> **AIM OF THE EXERCISE**:
Copy out nothing but the lines from the one holding "Go to the Community tab" through the end of the entries below, exactly as written and without the pictures.
**** DATA UNDER STUDY
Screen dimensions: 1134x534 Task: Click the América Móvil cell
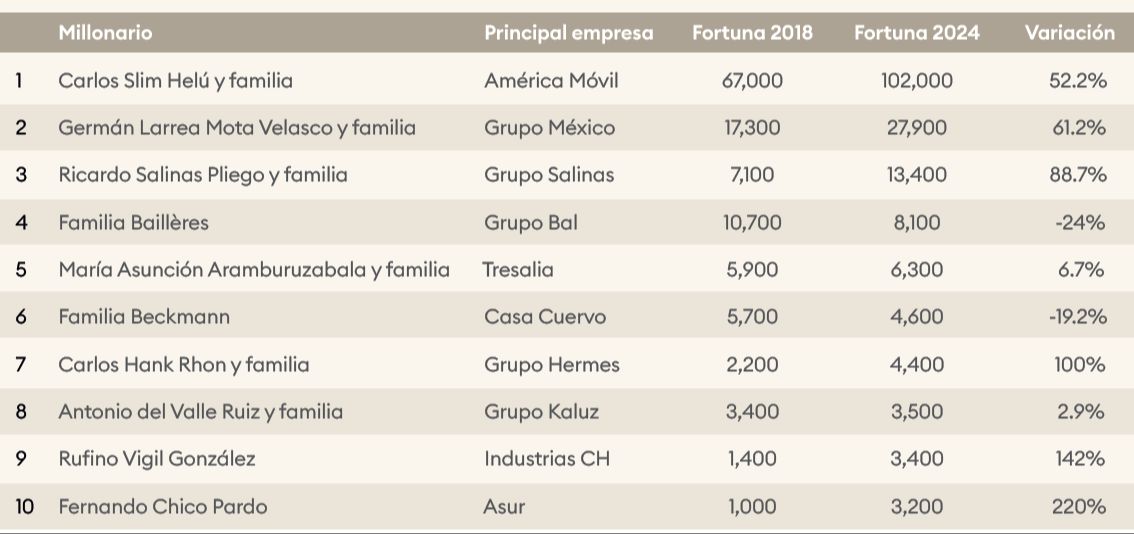pyautogui.click(x=551, y=80)
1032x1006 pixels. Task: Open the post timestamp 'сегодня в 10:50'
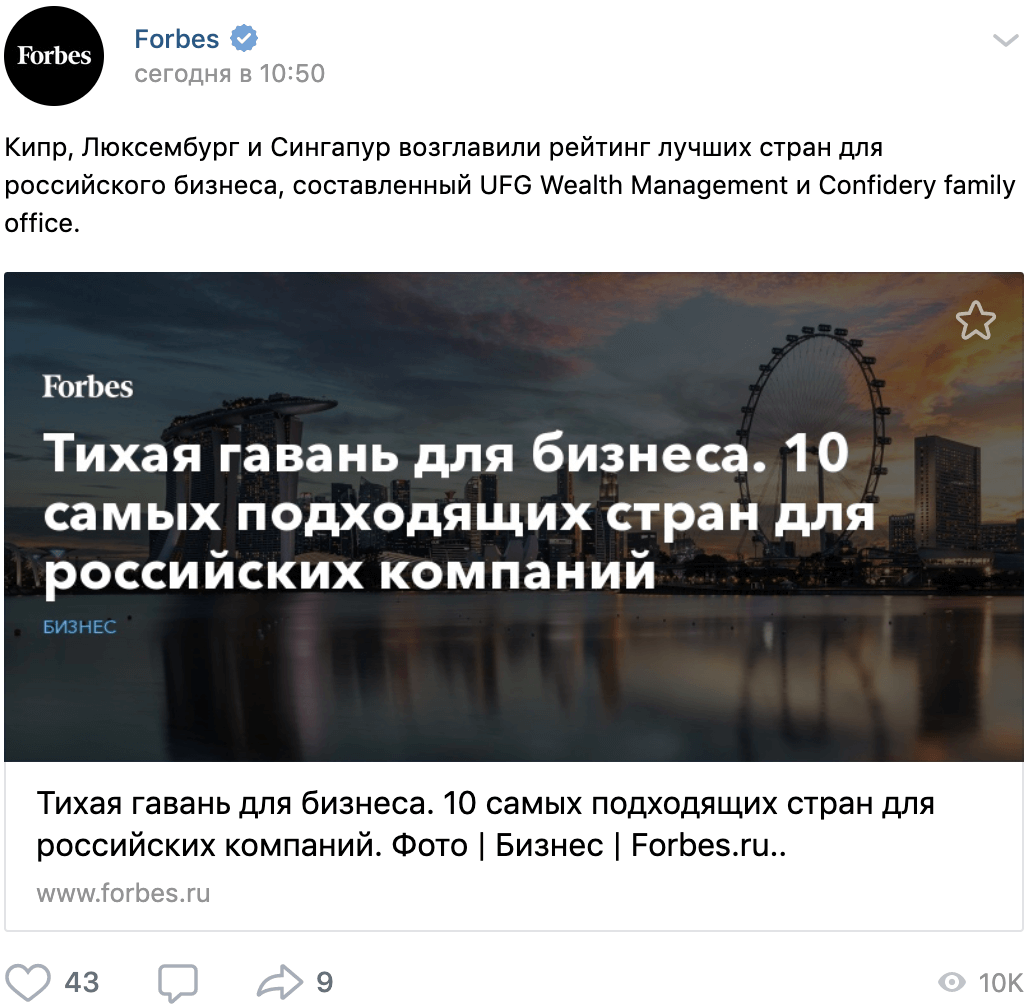tap(230, 73)
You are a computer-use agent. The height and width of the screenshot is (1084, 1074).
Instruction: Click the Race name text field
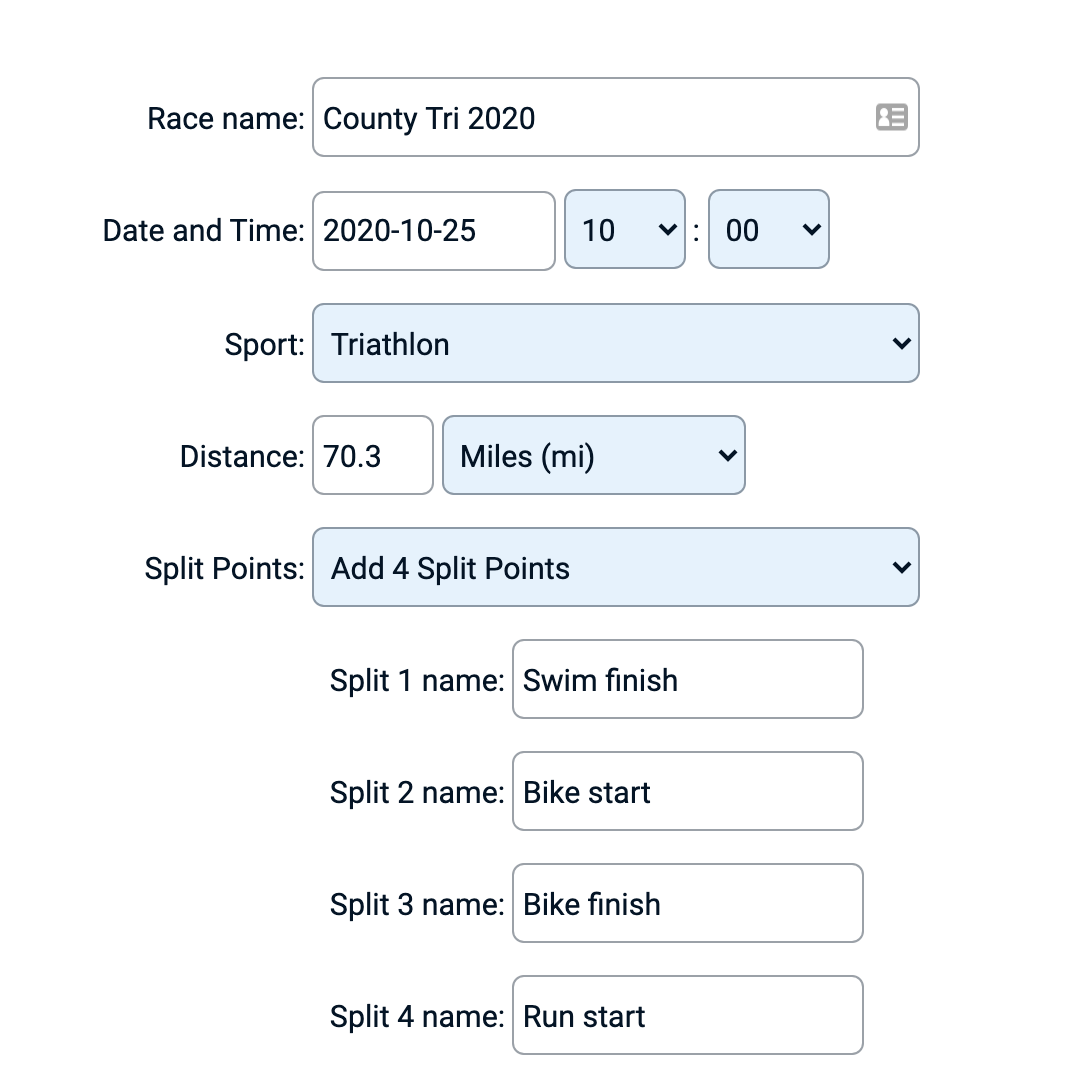pyautogui.click(x=590, y=118)
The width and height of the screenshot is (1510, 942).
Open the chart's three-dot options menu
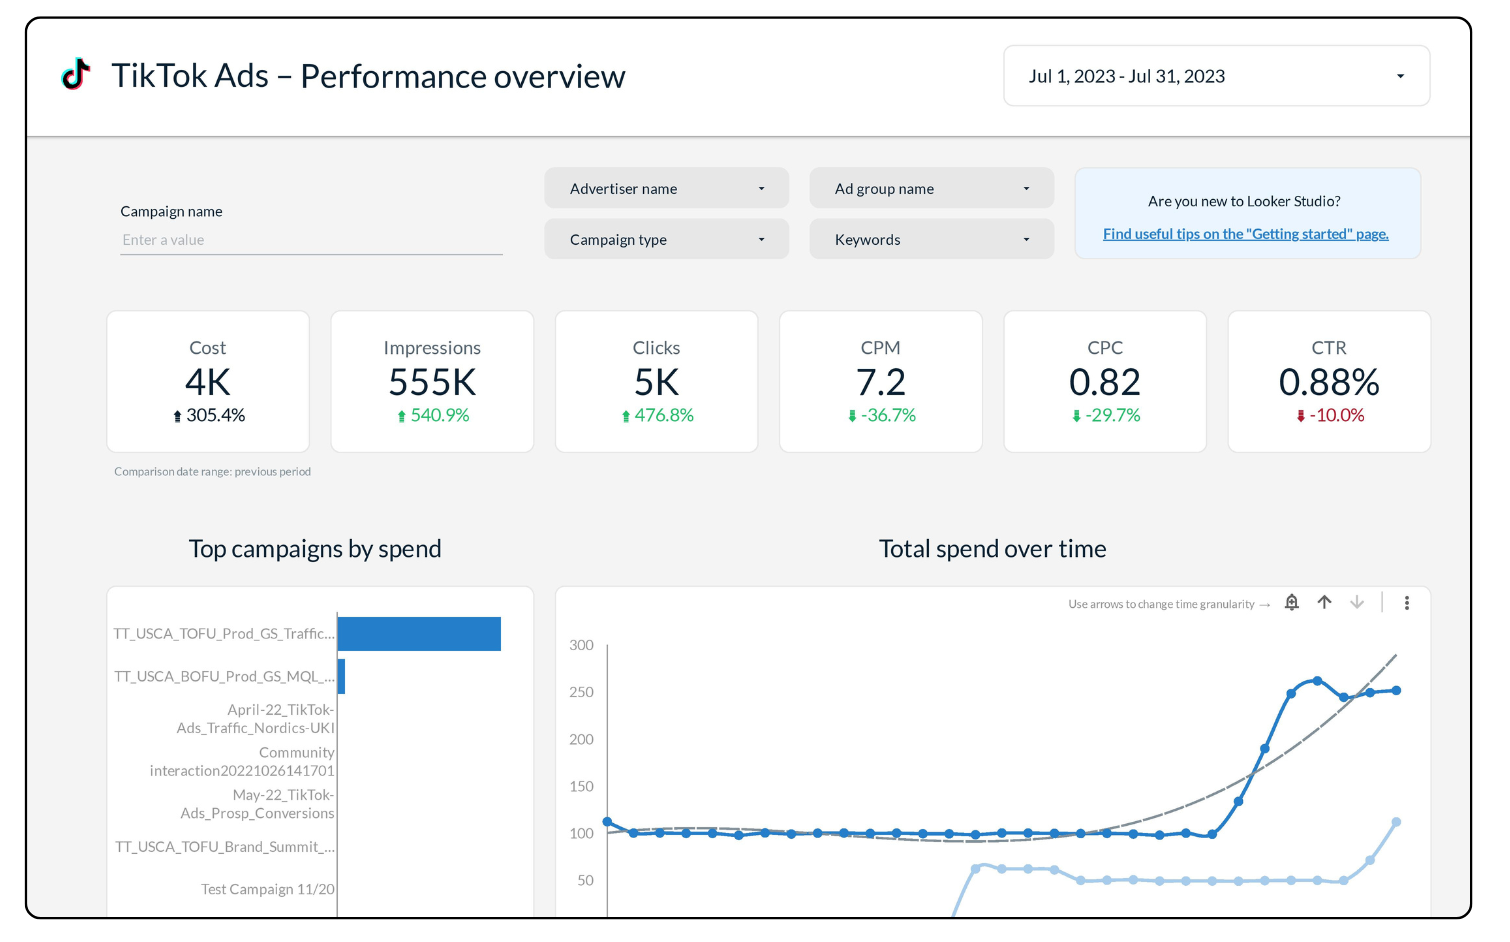pos(1406,603)
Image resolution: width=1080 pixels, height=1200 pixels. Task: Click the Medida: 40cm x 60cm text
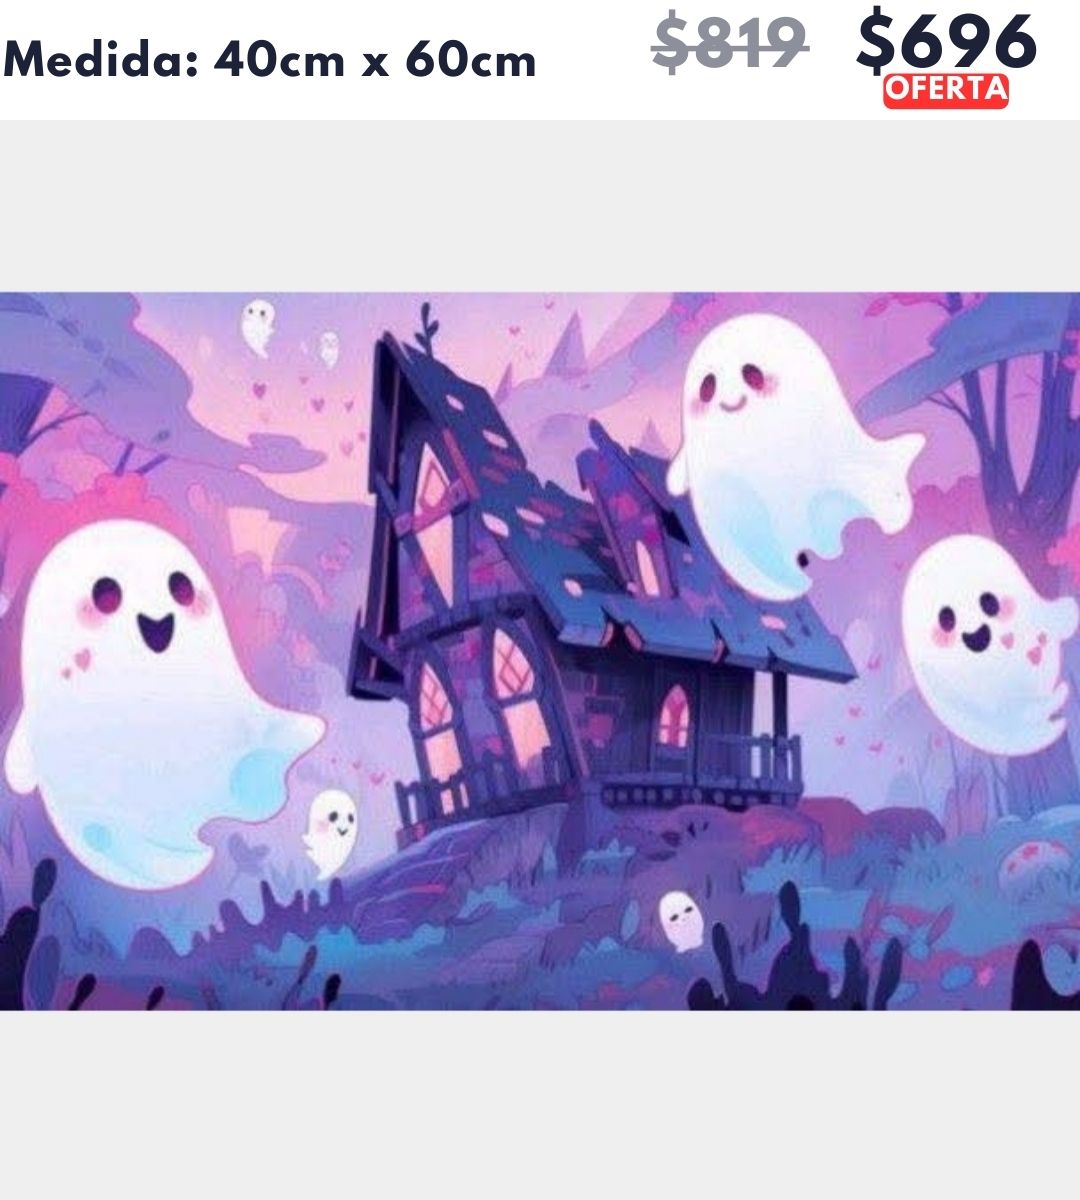coord(270,62)
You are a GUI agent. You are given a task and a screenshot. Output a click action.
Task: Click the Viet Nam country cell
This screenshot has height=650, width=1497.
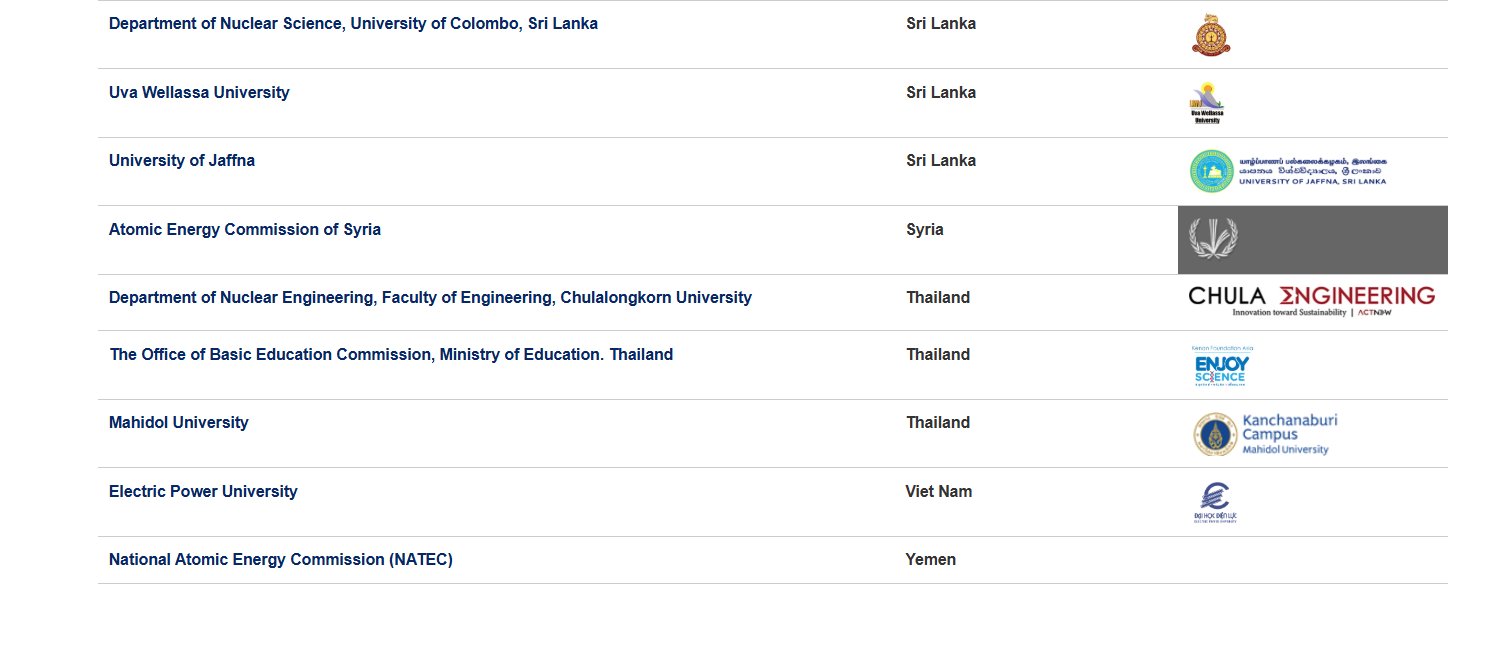click(x=939, y=491)
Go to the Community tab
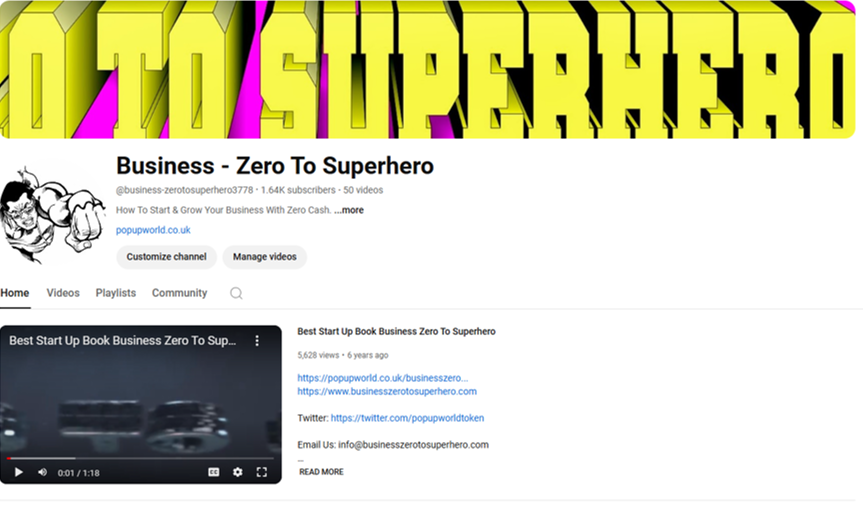Viewport: 863px width, 508px height. [179, 293]
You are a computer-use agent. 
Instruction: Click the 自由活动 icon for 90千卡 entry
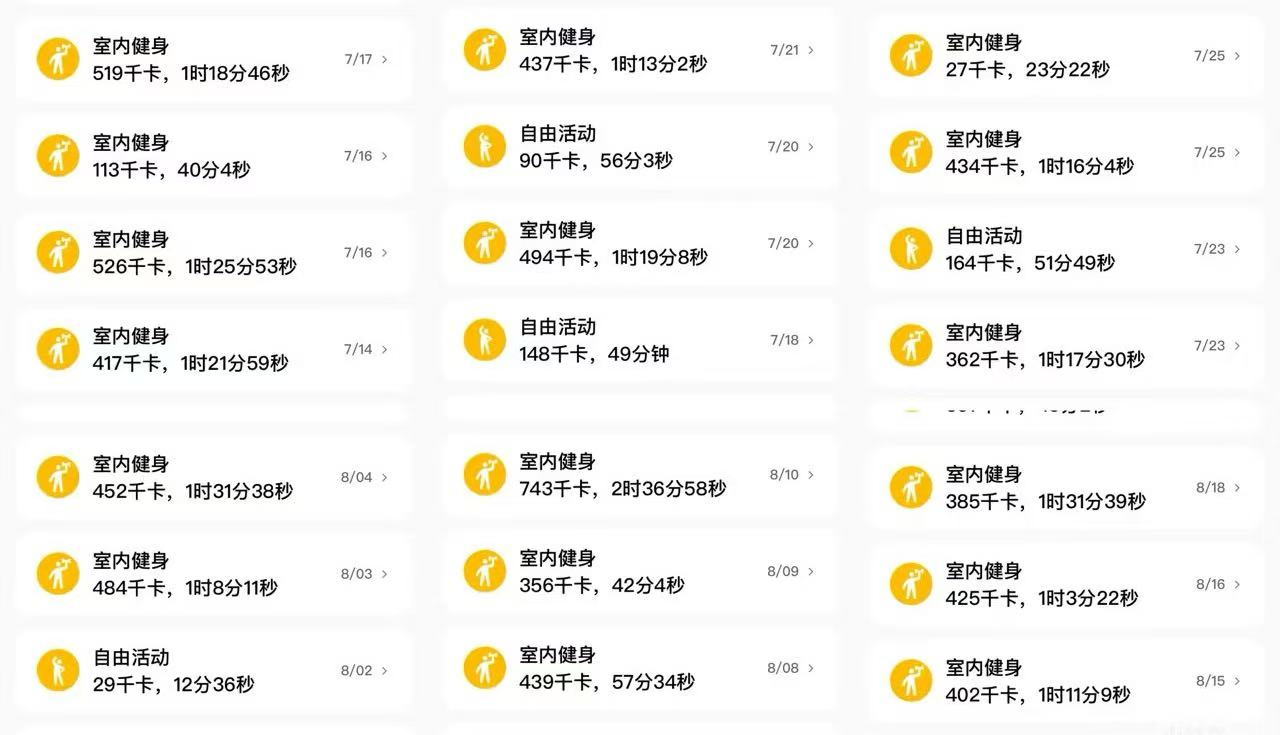click(x=485, y=147)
********
> **ANSWER SECTION**:
Go to the Community tab
Viewport: 863px width, 508px height. [179, 293]
You are a computer-use agent. 
Instruction: Click the 自由活动 icon for 90千卡 entry
click(x=485, y=147)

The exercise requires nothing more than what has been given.